• Aim of the task: Every line from the one with "The image size is (1082, 637)." through the end of the entries below must be retyped exactly, and only those lines. The pictures are not part of the copy.

─── Data provided

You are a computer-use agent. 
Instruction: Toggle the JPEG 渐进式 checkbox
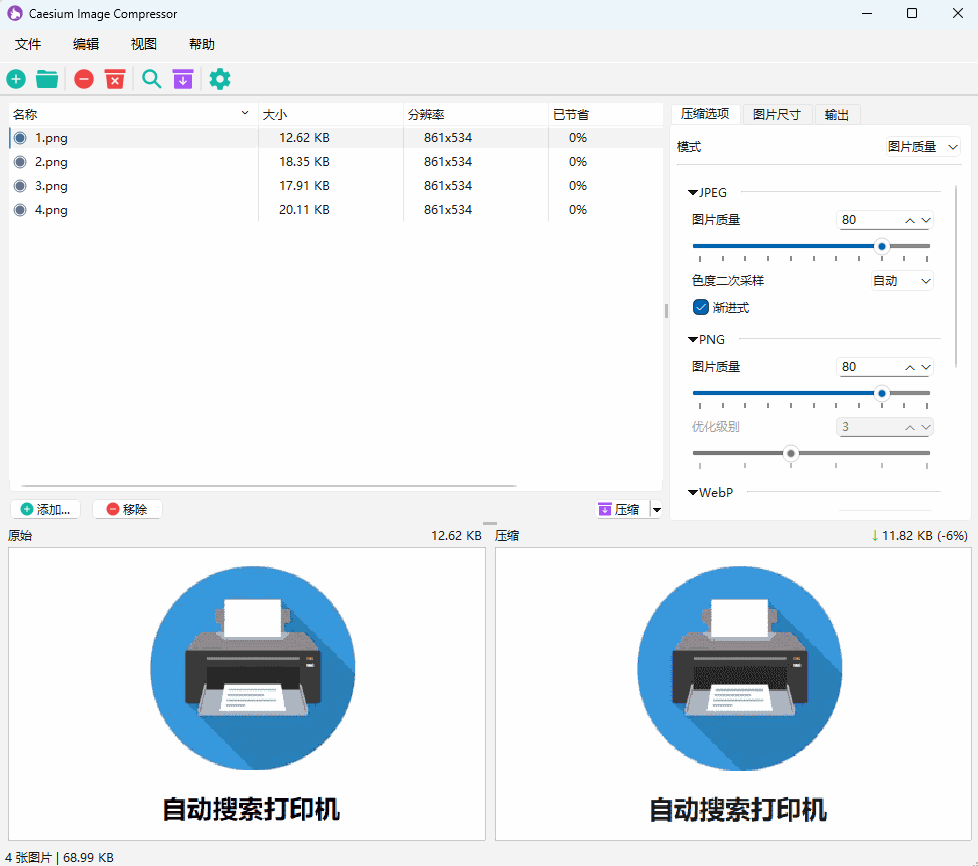point(700,307)
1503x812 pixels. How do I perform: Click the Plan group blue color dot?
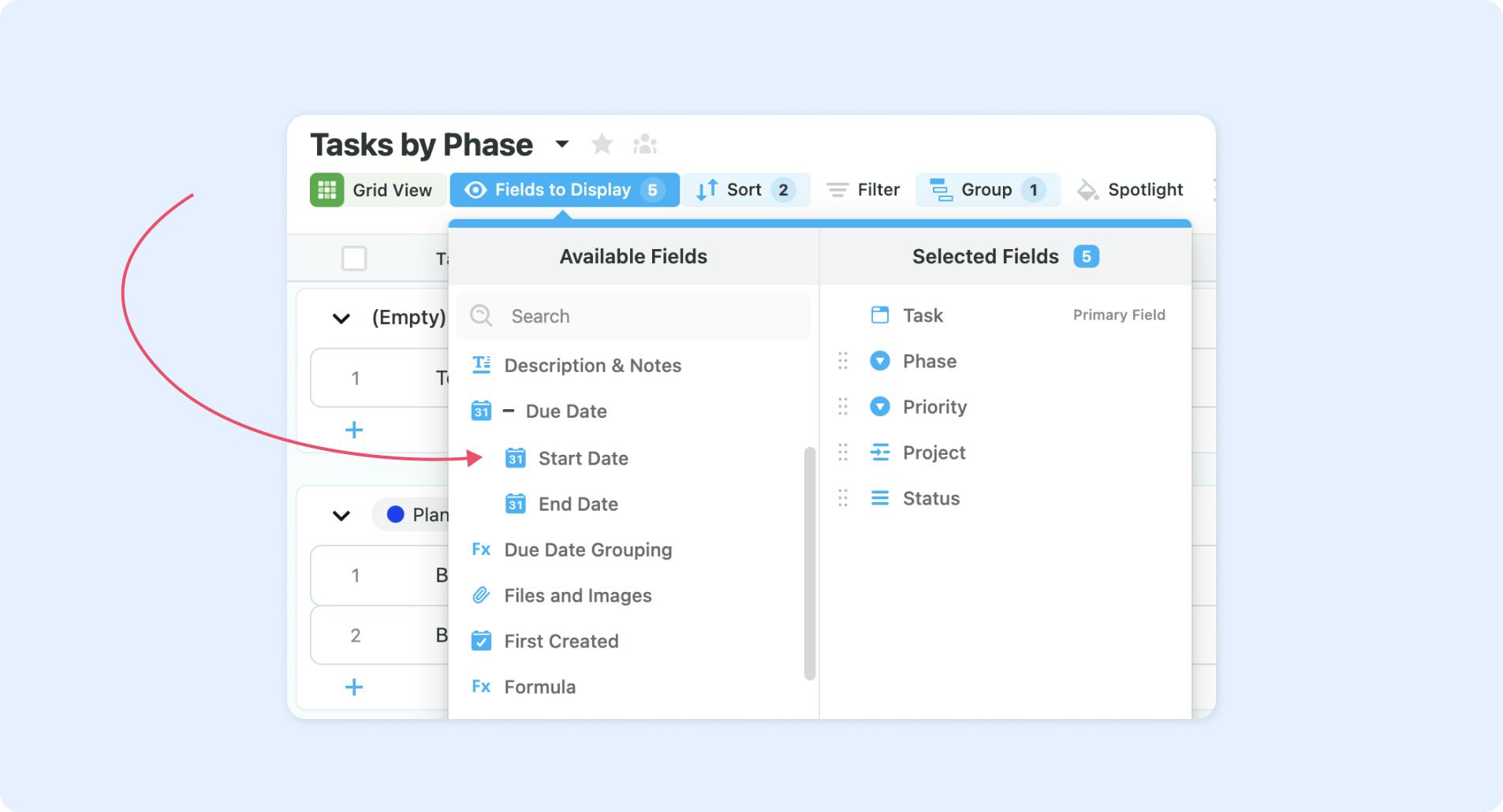(x=396, y=515)
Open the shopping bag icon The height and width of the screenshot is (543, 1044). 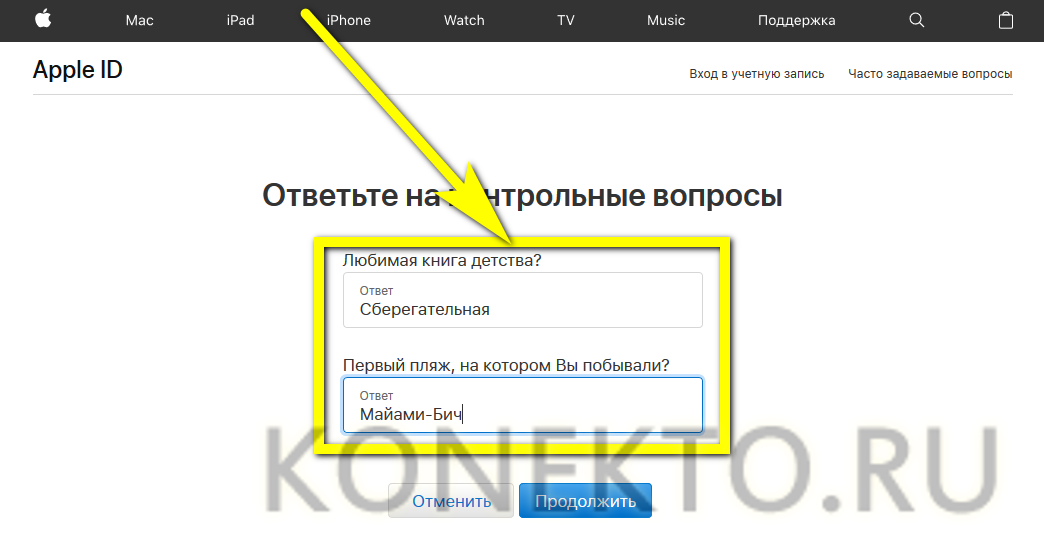(x=1005, y=20)

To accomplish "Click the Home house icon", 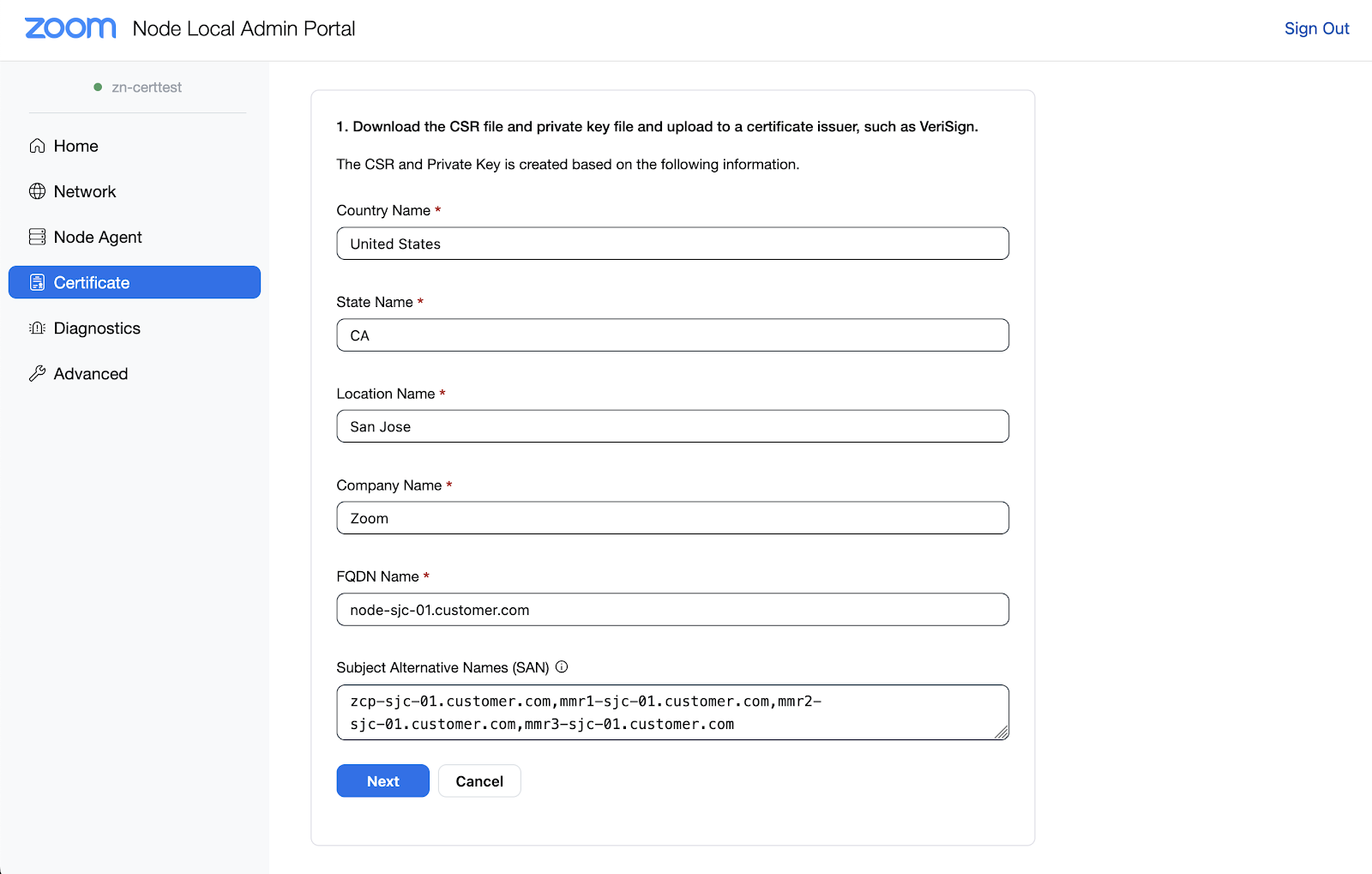I will click(x=37, y=146).
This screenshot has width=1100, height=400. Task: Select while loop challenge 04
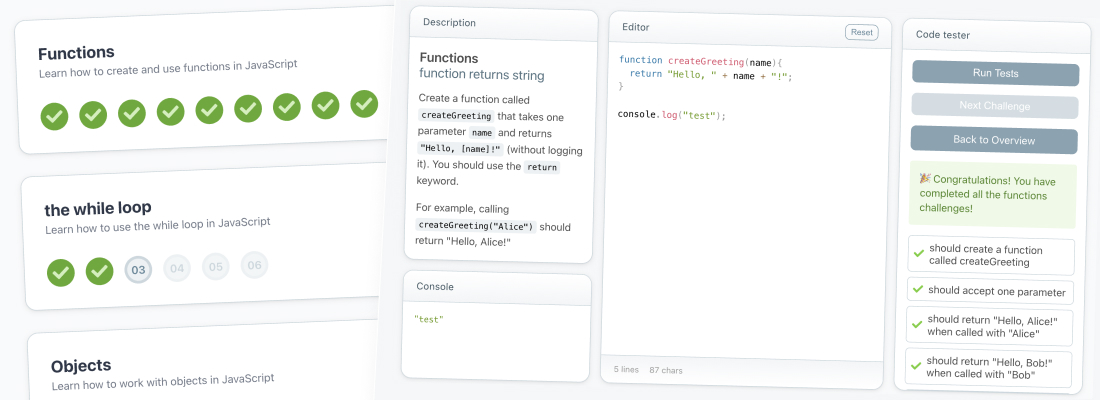(177, 268)
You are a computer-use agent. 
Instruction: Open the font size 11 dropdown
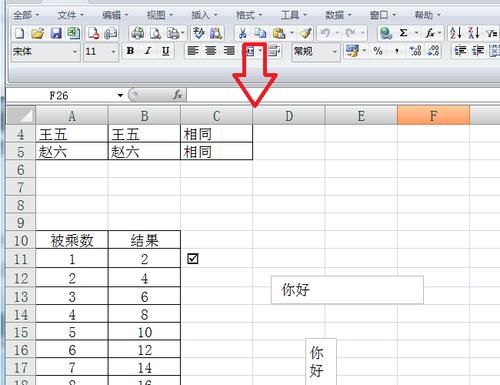click(113, 52)
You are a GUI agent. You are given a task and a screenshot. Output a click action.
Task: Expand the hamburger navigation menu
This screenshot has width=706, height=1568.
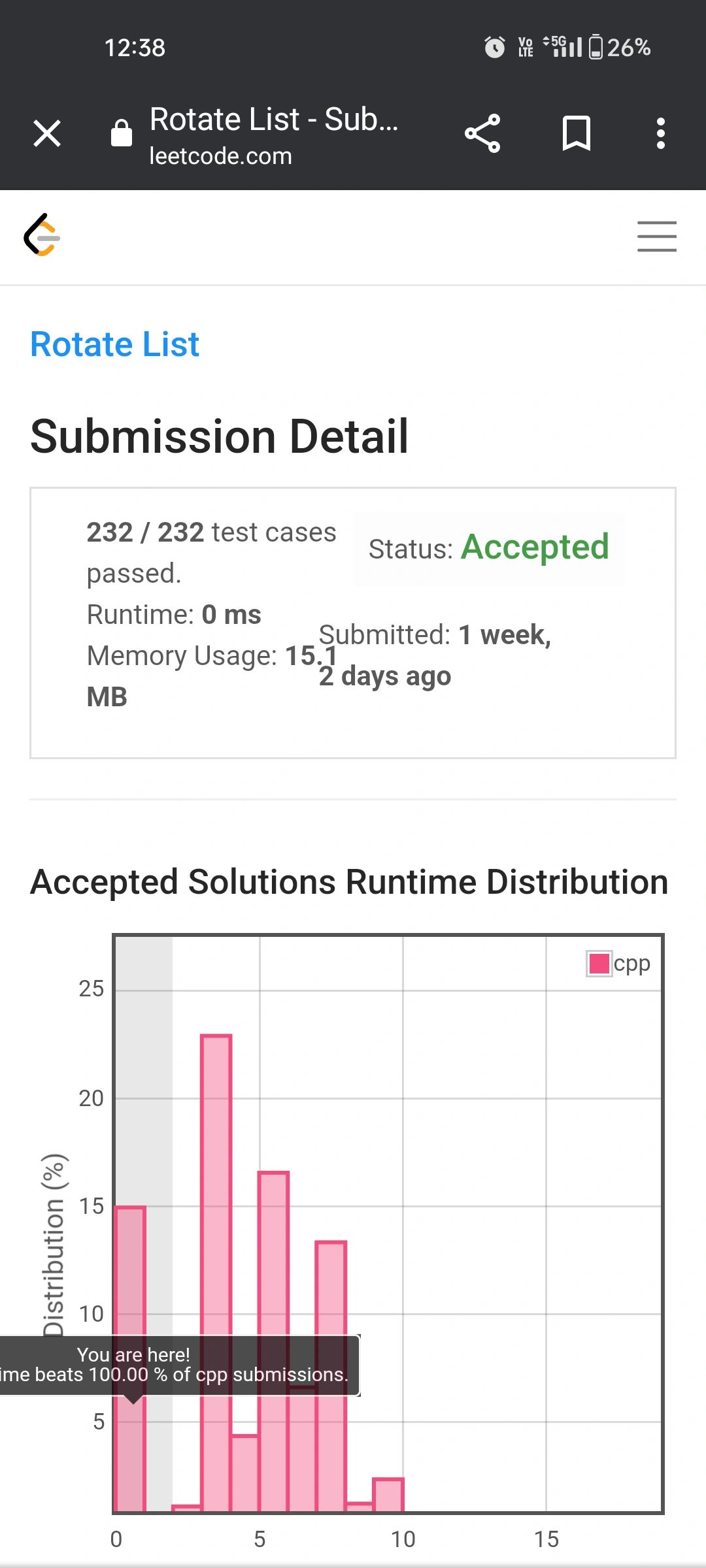pyautogui.click(x=657, y=236)
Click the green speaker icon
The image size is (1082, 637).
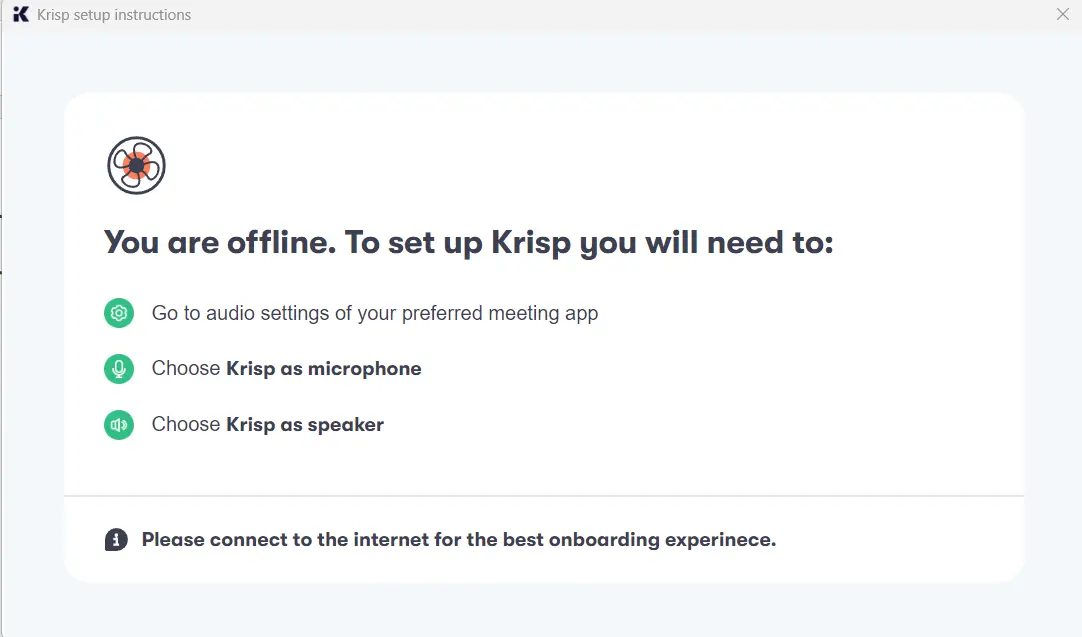(119, 424)
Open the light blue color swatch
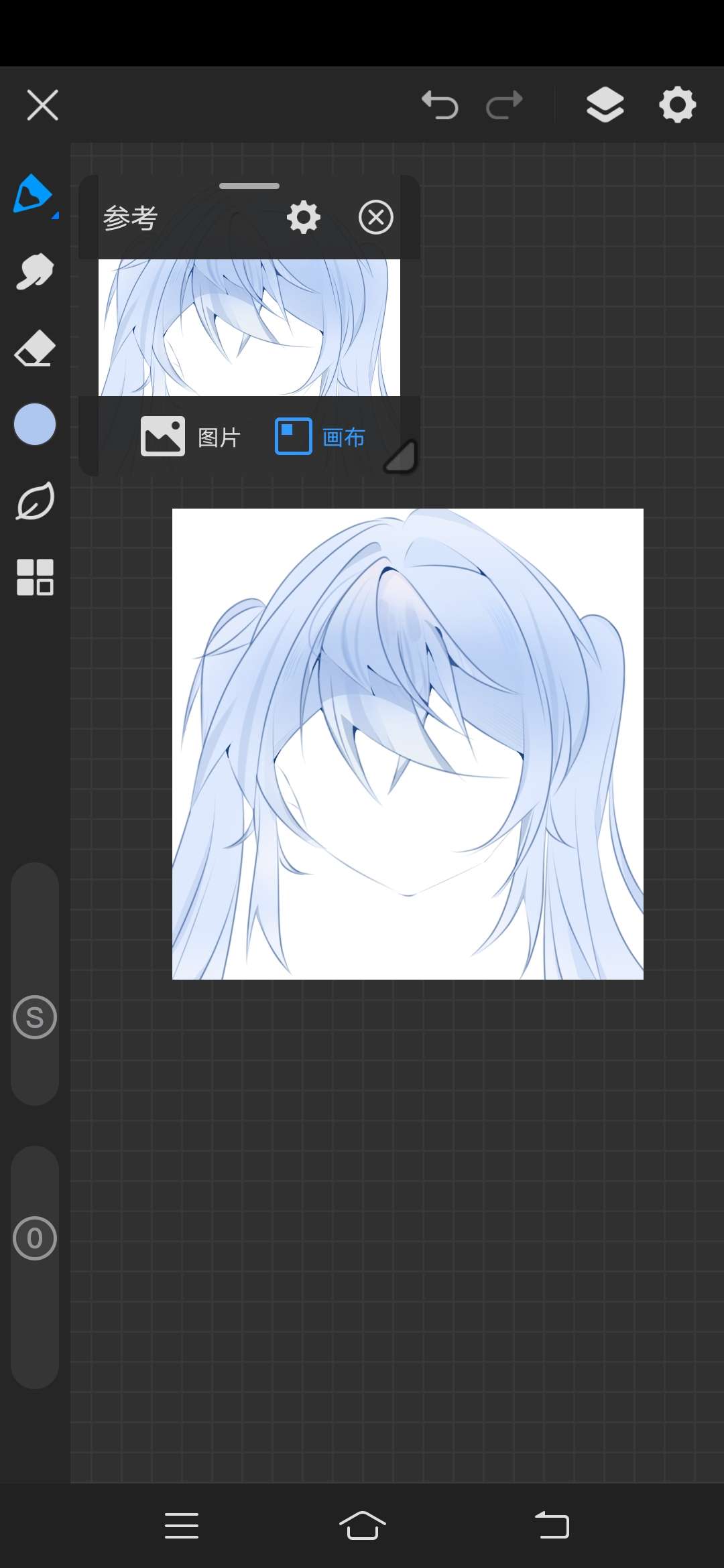The width and height of the screenshot is (724, 1568). 35,424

──────

• Reply:
The image size is (1082, 637).
(119, 424)
Open the light blue color swatch
The width and height of the screenshot is (724, 1568). 35,424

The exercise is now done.